On the other hand, if you are in Brooklyn or Queens, complaints routinely demand millions of dollars -- amounts that might seem outlandish in Kalamazoo, Michigan.
For the most part, the dollar amount alleged in the complaint serves only jurisdictional or administrative purposes. For example, for a federal court to have jurisdiction over most personal-injury cases, the plaintiff must demand more than $75,000. In other state courts, the amount demanded helps the court determine how to classify and route the case. Ask any veteran insurance defense attorney: He or she will tell you lawyers don't care about the demand for a precise amount of money. They care about the facts.
And that's how this case will play out. If the duck owner was negligent, or had knowledge of the dangerous nature of this duck, and the duck's behavior foreseeably caused the injuries, the owner will be liable for all those injuries. A broken wrist and an injured rotator cuff have real value as damages, and could actually be "worth" the amount claimed. But the final amount will be determined using tangible medical records and bills -- not by a fanciful number in a pleading.
The law of animal liability is about to become more relevant than ever, as we are increasingly a society that insists upon people bringing their pets with them everywhere: work, restaurants and airports.
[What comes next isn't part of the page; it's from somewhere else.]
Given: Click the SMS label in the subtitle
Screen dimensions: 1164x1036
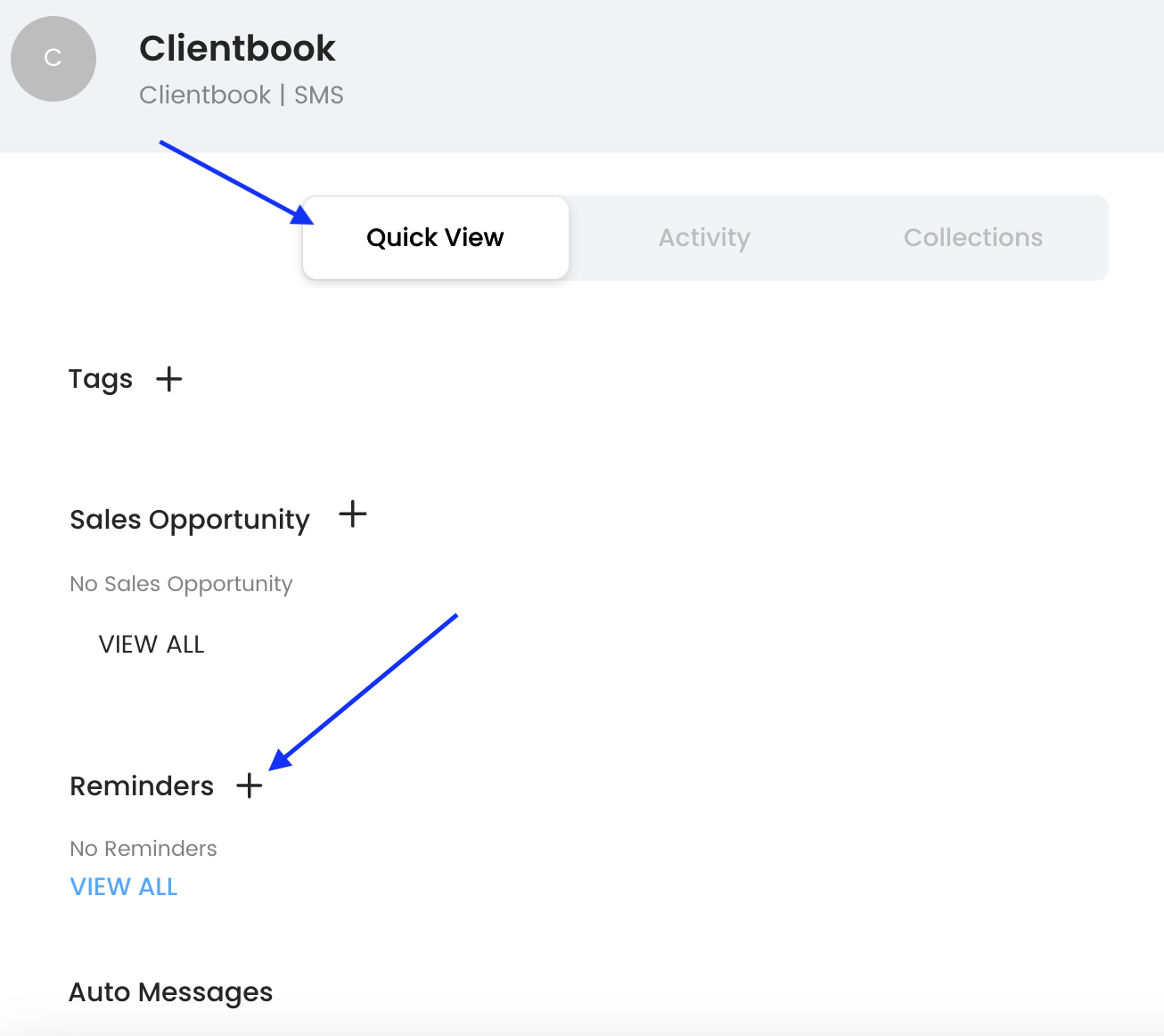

Soon public places will be full of service poodles, service parrots and service iguanas -- until we just won't care about confirming whether they are really even service animals.
It will happen gradually, but within a few years we won't even notice that we are seated at a fine restaurant next to a German shepherd. Don't believe me? Did you imagine 10 years ago that dogs would be wandering around in airports, using the Cinnabon stand as a fire hydrant? It's coming. Adorable or not, they are still animals, and they still bite, or quack, or attack. I suppose we'll have to learn to bite back.